YOUR ASSIGNMENT: Please write out all of the records below exactly as they appear.
--
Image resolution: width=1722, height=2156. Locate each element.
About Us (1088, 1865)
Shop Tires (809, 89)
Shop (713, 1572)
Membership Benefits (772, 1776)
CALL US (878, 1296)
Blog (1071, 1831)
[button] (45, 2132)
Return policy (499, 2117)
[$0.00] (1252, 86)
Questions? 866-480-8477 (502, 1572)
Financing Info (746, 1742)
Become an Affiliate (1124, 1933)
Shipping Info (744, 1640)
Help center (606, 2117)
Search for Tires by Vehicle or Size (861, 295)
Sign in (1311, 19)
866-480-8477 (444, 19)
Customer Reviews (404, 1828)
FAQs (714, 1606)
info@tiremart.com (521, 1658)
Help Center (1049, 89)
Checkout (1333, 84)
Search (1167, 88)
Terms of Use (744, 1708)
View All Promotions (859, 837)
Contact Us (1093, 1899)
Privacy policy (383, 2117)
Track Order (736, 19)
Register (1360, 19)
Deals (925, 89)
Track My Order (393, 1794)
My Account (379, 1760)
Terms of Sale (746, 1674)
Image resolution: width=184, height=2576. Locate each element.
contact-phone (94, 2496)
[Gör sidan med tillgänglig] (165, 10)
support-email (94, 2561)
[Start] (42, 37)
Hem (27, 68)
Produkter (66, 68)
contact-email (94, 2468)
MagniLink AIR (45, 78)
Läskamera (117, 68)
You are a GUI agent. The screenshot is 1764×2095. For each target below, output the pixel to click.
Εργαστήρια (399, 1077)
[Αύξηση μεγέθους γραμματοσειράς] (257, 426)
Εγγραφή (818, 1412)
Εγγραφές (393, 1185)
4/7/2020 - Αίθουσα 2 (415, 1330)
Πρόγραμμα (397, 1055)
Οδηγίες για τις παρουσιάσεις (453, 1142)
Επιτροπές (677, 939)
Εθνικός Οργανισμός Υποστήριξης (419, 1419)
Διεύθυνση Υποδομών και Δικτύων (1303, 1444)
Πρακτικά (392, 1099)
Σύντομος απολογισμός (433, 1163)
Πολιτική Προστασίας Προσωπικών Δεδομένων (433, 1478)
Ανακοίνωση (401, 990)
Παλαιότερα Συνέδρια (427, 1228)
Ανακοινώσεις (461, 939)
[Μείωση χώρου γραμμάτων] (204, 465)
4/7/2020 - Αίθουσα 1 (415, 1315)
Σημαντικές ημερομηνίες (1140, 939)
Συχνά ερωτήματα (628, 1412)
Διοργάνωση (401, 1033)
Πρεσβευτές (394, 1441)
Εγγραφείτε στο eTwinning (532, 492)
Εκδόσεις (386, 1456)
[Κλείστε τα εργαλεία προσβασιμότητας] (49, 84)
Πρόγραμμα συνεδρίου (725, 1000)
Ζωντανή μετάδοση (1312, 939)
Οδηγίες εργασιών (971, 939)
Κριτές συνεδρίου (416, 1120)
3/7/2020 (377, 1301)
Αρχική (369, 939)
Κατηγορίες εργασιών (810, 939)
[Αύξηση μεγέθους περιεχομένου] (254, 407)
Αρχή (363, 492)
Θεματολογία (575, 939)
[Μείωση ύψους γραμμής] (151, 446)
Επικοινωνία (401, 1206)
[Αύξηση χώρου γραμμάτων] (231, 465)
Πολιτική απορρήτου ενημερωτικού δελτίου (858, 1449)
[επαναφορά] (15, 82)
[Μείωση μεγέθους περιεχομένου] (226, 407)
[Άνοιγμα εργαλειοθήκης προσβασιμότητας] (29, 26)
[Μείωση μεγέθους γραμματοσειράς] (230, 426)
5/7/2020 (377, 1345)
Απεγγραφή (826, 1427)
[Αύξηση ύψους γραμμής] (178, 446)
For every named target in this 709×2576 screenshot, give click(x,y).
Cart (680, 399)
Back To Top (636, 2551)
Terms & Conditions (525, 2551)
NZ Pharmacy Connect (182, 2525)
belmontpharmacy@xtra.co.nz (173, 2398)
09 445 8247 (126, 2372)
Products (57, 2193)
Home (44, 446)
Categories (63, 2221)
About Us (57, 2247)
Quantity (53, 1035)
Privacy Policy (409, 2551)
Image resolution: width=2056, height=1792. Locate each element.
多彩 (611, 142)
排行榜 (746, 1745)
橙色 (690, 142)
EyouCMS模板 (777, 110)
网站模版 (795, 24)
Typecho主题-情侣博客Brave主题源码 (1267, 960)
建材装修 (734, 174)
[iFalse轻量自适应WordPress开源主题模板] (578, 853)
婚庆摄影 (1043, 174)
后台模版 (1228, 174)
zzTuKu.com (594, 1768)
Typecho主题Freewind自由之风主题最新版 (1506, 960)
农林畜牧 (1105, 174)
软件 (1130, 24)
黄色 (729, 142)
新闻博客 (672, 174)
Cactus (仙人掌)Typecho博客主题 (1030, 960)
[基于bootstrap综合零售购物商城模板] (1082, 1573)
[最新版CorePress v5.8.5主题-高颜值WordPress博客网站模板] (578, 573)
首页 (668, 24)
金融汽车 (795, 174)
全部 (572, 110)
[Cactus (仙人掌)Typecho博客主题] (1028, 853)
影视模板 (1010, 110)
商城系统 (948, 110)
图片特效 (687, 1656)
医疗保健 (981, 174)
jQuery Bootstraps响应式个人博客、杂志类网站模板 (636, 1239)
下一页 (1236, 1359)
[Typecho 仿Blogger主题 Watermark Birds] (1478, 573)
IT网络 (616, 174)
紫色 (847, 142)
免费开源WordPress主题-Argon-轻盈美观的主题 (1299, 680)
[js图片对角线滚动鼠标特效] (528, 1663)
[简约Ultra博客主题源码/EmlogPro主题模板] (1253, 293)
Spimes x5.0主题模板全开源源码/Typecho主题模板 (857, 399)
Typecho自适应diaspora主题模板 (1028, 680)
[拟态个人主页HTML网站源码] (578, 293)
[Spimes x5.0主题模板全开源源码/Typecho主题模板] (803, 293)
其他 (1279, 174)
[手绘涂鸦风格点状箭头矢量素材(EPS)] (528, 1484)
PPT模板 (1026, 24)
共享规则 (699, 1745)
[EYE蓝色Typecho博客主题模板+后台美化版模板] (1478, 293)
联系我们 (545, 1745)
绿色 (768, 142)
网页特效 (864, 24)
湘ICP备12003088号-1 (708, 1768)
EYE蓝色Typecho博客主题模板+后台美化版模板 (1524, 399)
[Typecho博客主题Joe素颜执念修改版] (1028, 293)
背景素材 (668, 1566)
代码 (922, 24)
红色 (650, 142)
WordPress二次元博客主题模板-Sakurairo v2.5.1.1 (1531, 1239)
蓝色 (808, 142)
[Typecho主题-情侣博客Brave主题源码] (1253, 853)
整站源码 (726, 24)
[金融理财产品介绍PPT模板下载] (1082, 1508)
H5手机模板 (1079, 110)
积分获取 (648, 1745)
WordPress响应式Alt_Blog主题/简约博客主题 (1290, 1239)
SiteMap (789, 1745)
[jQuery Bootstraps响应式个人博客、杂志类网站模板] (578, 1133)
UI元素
--
PROBLEM SOLUTION:
Image resolution: width=1722, height=2156. Locate each element.
About Us (1088, 1865)
Shop Tires (809, 89)
Shop (713, 1572)
Membership Benefits (772, 1776)
CALL US (878, 1296)
Blog (1071, 1831)
[button] (45, 2132)
Return policy (499, 2117)
[$0.00] (1252, 86)
Questions? 866-480-8477 (502, 1572)
Financing Info (746, 1742)
Become an Affiliate (1124, 1933)
Shipping Info (744, 1640)
Help center (606, 2117)
Search for Tires by Vehicle or Size (861, 295)
Sign in (1311, 19)
866-480-8477 (444, 19)
Customer Reviews (404, 1828)
FAQs (714, 1606)
info@tiremart.com (521, 1658)
Help Center (1049, 89)
Checkout (1333, 84)
Search (1167, 88)
Terms of Use (744, 1708)
View All Promotions (859, 837)
Contact Us (1093, 1899)
Privacy policy (383, 2117)
Track Order (736, 19)
Register (1360, 19)
Deals (925, 89)
Track My Order (393, 1794)
My Account (379, 1760)
Terms of Sale (746, 1674)
Image resolution: width=184, height=2576. Locate each element.
contact-phone (94, 2496)
[Gör sidan med tillgänglig] (165, 10)
support-email (94, 2561)
[Start] (42, 37)
Hem (27, 68)
Produkter (66, 68)
contact-email (94, 2468)
MagniLink AIR (45, 78)
Läskamera (117, 68)
You are a GUI agent. The screenshot is 1764×2095. For each target below, output the pixel to click.
Εργαστήρια (399, 1077)
[Αύξηση μεγέθους γραμματοσειράς] (257, 426)
Εγγραφή (818, 1412)
Εγγραφές (393, 1185)
4/7/2020 - Αίθουσα 2 (415, 1330)
Πρόγραμμα (397, 1055)
Οδηγίες για τις παρουσιάσεις (453, 1142)
Επιτροπές (677, 939)
Εθνικός Οργανισμός Υποστήριξης (419, 1419)
Διεύθυνση Υποδομών και Δικτύων (1303, 1444)
Πρακτικά (392, 1099)
Σύντομος απολογισμός (433, 1163)
Πολιτική Προστασίας Προσωπικών Δεδομένων (433, 1478)
Ανακοίνωση (401, 990)
Παλαιότερα Συνέδρια (427, 1228)
Ανακοινώσεις (461, 939)
[Μείωση χώρου γραμμάτων] (204, 465)
4/7/2020 - Αίθουσα 1 (415, 1315)
Σημαντικές ημερομηνίες (1140, 939)
Συχνά ερωτήματα (628, 1412)
Διοργάνωση (401, 1033)
Πρεσβευτές (394, 1441)
Εγγραφείτε στο eTwinning (532, 492)
Εκδόσεις (386, 1456)
[Κλείστε τα εργαλεία προσβασιμότητας] (49, 84)
Πρόγραμμα συνεδρίου (725, 1000)
Ζωντανή μετάδοση (1312, 939)
Οδηγίες εργασιών (971, 939)
Κριτές συνεδρίου (416, 1120)
3/7/2020 (377, 1301)
Αρχική (369, 939)
Κατηγορίες εργασιών (810, 939)
[Αύξηση μεγέθους περιεχομένου] (254, 407)
Αρχή (363, 492)
Θεματολογία (575, 939)
[Μείωση ύψους γραμμής] (151, 446)
Επικοινωνία (401, 1206)
[Αύξηση χώρου γραμμάτων] (231, 465)
Πολιτική απορρήτου ενημερωτικού δελτίου (858, 1449)
[επαναφορά] (15, 82)
[Μείωση μεγέθους περιεχομένου] (226, 407)
[Άνοιγμα εργαλειοθήκης προσβασιμότητας] (29, 26)
[Μείωση μεγέθους γραμματοσειράς] (230, 426)
5/7/2020 (377, 1345)
Απεγγραφή (826, 1427)
[Αύξηση ύψους γραμμής] (178, 446)
For every named target in this 709×2576 screenshot, give click(x,y).
Cart (680, 399)
Back To Top (636, 2551)
Terms & Conditions (525, 2551)
NZ Pharmacy Connect (182, 2525)
belmontpharmacy@xtra.co.nz (173, 2398)
09 445 8247 (126, 2372)
Products (57, 2193)
Home (44, 446)
Categories (63, 2221)
About Us (57, 2247)
Quantity (53, 1035)
Privacy Policy (409, 2551)
Image resolution: width=2056, height=1792. Locate each element.
多彩 (611, 142)
排行榜 (746, 1745)
橙色 (690, 142)
EyouCMS模板 (777, 110)
网站模版 (795, 24)
Typecho主题-情侣博客Brave主题源码 (1267, 960)
建材装修 (734, 174)
[iFalse轻量自适应WordPress开源主题模板] (578, 853)
婚庆摄影 (1043, 174)
后台模版 (1228, 174)
zzTuKu.com (594, 1768)
Typecho主题Freewind自由之风主题最新版 (1506, 960)
农林畜牧 (1105, 174)
软件 (1130, 24)
黄色 (729, 142)
新闻博客 (672, 174)
Cactus (仙人掌)Typecho博客主题 (1030, 960)
[基于bootstrap综合零售购物商城模板] (1082, 1573)
[最新版CorePress v5.8.5主题-高颜值WordPress博客网站模板] (578, 573)
首页 (668, 24)
金融汽车 (795, 174)
全部 (572, 110)
[Cactus (仙人掌)Typecho博客主题] (1028, 853)
影视模板 (1010, 110)
商城系统 (948, 110)
图片特效 (687, 1656)
医疗保健 (981, 174)
jQuery Bootstraps响应式个人博客、杂志类网站模板 (636, 1239)
下一页 (1236, 1359)
[Typecho 仿Blogger主题 Watermark Birds] (1478, 573)
IT网络 (616, 174)
紫色 (847, 142)
免费开源WordPress主题-Argon-轻盈美观的主题 (1299, 680)
[js图片对角线滚动鼠标特效] (528, 1663)
[简约Ultra博客主题源码/EmlogPro主题模板] (1253, 293)
Spimes x5.0主题模板全开源源码/Typecho主题模板 (857, 399)
Typecho自适应diaspora主题模板 (1028, 680)
[拟态个人主页HTML网站源码] (578, 293)
[Spimes x5.0主题模板全开源源码/Typecho主题模板] (803, 293)
其他 (1279, 174)
[手绘涂鸦风格点状箭头矢量素材(EPS)] (528, 1484)
PPT模板 (1026, 24)
共享规则 (699, 1745)
[EYE蓝色Typecho博客主题模板+后台美化版模板] (1478, 293)
联系我们 (545, 1745)
绿色 (768, 142)
网页特效 (864, 24)
湘ICP备12003088号-1 (708, 1768)
EYE蓝色Typecho博客主题模板+后台美化版模板 (1524, 399)
[Typecho博客主题Joe素颜执念修改版] (1028, 293)
背景素材 (668, 1566)
代码 (922, 24)
红色 (650, 142)
WordPress二次元博客主题模板-Sakurairo v2.5.1.1 (1531, 1239)
蓝色 (808, 142)
[Typecho主题-情侣博客Brave主题源码] (1253, 853)
整站源码 (726, 24)
[金融理财产品介绍PPT模板下载] (1082, 1508)
H5手机模板 (1079, 110)
积分获取 (648, 1745)
WordPress响应式Alt_Blog主题/简约博客主题 (1290, 1239)
SiteMap (789, 1745)
[jQuery Bootstraps响应式个人博客、杂志类网站模板] (578, 1133)
UI元素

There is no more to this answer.